Kepemimpinan Perempuan dan Problematika yang Tak Pernah Usai

Jalanhijrah.com– Menurut Subhan dalam bukunya “Kepemimpinan Islam Dalam Peningkatan Mutu Lembaga Pendidikan Islam “ Secara eksplisit keberadaan kepemimpinan ini dilegitimasi dalam Al-Qur’an sebagai seseorang yang mempunyai kedudukan kepatuhan (taat), setelah Allah dan rasul-nya.

Kepatuhan tersebut menyangkut berbagai hal yang menjadi kebijakannya, baik suka maupun tidak suka. Hanya saja kepatuhan tersebut dibatasi kepada sejauh mana kebijakannya tidak bertentangan dengan koridor yang telah ditentukan Allah dan rasul-nya .

Perkembangan zaman dalam kehidupan modern ini memberikan banyak peluang bagi kaum perempuan dalam wilayah manapun, termasuk dalam wilayah pendidikan. Mulai dari pendidikan pra-sekolah hingga ke perguruan tinggi.
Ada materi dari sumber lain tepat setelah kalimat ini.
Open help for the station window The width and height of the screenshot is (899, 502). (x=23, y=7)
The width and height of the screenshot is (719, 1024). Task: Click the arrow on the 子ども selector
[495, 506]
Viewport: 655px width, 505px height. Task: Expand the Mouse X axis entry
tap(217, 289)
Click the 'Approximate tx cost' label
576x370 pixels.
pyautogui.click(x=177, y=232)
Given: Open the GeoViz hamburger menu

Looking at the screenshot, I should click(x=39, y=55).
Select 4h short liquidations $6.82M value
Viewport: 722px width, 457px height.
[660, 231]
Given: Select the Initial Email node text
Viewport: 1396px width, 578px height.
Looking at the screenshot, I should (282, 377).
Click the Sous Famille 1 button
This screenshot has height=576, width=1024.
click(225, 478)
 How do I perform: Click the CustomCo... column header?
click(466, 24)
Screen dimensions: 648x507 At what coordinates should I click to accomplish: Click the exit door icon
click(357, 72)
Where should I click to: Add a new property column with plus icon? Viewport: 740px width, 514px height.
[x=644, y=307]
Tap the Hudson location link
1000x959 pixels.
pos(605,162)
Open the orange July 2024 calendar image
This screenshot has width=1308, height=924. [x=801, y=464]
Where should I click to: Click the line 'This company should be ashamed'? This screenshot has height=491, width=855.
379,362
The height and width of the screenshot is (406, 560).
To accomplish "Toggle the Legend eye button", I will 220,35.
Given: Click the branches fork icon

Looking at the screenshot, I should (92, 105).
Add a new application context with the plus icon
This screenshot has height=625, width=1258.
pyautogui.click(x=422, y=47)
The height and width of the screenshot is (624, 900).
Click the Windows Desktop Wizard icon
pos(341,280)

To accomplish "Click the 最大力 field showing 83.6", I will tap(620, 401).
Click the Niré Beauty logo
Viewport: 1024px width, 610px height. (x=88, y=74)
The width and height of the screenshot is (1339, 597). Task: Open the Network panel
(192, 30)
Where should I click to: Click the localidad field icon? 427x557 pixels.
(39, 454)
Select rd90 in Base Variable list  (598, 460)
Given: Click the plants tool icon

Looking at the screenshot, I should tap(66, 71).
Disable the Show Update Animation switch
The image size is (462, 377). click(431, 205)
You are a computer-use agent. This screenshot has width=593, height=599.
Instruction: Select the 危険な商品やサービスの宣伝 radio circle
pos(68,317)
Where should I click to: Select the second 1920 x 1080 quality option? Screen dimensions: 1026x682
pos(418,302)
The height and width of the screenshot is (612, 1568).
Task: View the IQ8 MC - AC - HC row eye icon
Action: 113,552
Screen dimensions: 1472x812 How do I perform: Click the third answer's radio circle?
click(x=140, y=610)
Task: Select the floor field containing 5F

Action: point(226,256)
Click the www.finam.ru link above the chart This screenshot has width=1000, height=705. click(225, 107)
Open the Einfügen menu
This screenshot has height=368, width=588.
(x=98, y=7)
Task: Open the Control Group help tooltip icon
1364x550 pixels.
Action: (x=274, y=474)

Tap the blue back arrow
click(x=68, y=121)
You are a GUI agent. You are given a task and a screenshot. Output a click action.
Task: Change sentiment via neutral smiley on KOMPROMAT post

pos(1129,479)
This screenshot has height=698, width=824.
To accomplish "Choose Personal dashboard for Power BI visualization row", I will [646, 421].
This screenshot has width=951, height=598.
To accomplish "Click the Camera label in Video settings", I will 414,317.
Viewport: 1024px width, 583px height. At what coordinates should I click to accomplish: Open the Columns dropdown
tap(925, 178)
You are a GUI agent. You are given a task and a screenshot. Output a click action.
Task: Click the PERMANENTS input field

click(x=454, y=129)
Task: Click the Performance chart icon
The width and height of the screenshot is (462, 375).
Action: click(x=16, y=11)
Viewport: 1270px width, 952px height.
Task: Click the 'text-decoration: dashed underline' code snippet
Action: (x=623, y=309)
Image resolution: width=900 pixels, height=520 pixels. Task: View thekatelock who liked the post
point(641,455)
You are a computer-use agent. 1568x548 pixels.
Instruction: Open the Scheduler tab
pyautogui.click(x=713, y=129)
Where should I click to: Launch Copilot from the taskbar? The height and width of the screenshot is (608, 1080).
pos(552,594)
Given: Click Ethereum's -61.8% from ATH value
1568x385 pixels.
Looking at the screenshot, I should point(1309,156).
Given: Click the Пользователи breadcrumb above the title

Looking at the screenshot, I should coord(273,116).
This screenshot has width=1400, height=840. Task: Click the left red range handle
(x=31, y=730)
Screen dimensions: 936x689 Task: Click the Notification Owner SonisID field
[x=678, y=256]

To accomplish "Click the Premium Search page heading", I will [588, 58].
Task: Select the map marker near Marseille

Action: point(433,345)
Sehingga di era modern ini banyak kita jumpai beberapa profesi guru lebih didominasi perempuan dan juga banyaknya profesor dari kalangan kaum perempuan.

Dengan diraihnya kesempatan yang sama dalam mengenyam pendidikan maka kaum perempuan sudah tidak lagi tertinggal oleh kaum laki-laki, yang dahulunya hanya dinikmati oleh kaum laki-laki.

Implikasi dari tingkat pendidikan yang diraih ini, maka kaum perempuan memiliki kapasitas yang sama dengan laki-laki sehingga sudah tidak ada perbedaan lagi, sehingga kaum perempuan mempunyai hak yang sama dalam berbagai hal dalam ikut serta berkiprah di dunia, termasuk dalam hal memimpin.

Pengertian Kepemimpinan

Kepemimpinan merupakan salah satu tanggung jawab yang sangat besar karena hal itu merupakan amanah dari Allah, baik atau tidaknya sebuah kepemimpinan disebabkan oleh faktor pemimpin itu sendiri. Untuk itu di dalamnya ada dua pihak yang berperan antara lain yang dipimpin dan yang memimpin (imam).

Baca Juga  KUPI II: Memperkokoh Persatuan dan Kesatuan

Kepemimpinan dalam konsep Al-Qur’an disebutkan dengan istilah Imamah, pemimpin dengan istilah imam. Al-Qur’an mengkaitkan kepemimpinan dengan hidayah dan pemberian petunjuk pada kebenaran. Seorang pemimpin tidak boleh melakukan kezaliman, dan tidak pernah melakukan kezaliman dalam segala tingkat kezaliman: kezaliman dalam keilmuan dan perbuatan, kezaliman dalam mengambil keputusan dan aplikasinya.

Kepemimpinan Perempuan

Pendapat sebagian ulama’mengenai larangan terhadap kepemimpinan perempuan semacam ini didasari dengan salah satu ayat yang terdapat dalam Al Qur‟an surah An-Nisa ayat 34. Ayat ini yang seringkali dijadikan sebagai dasar sebagian ulama’ dalam melarang perempuan untuk menjadi pemimpin dalam wilayah manapun, termasuk di sini adalah wilayah publik.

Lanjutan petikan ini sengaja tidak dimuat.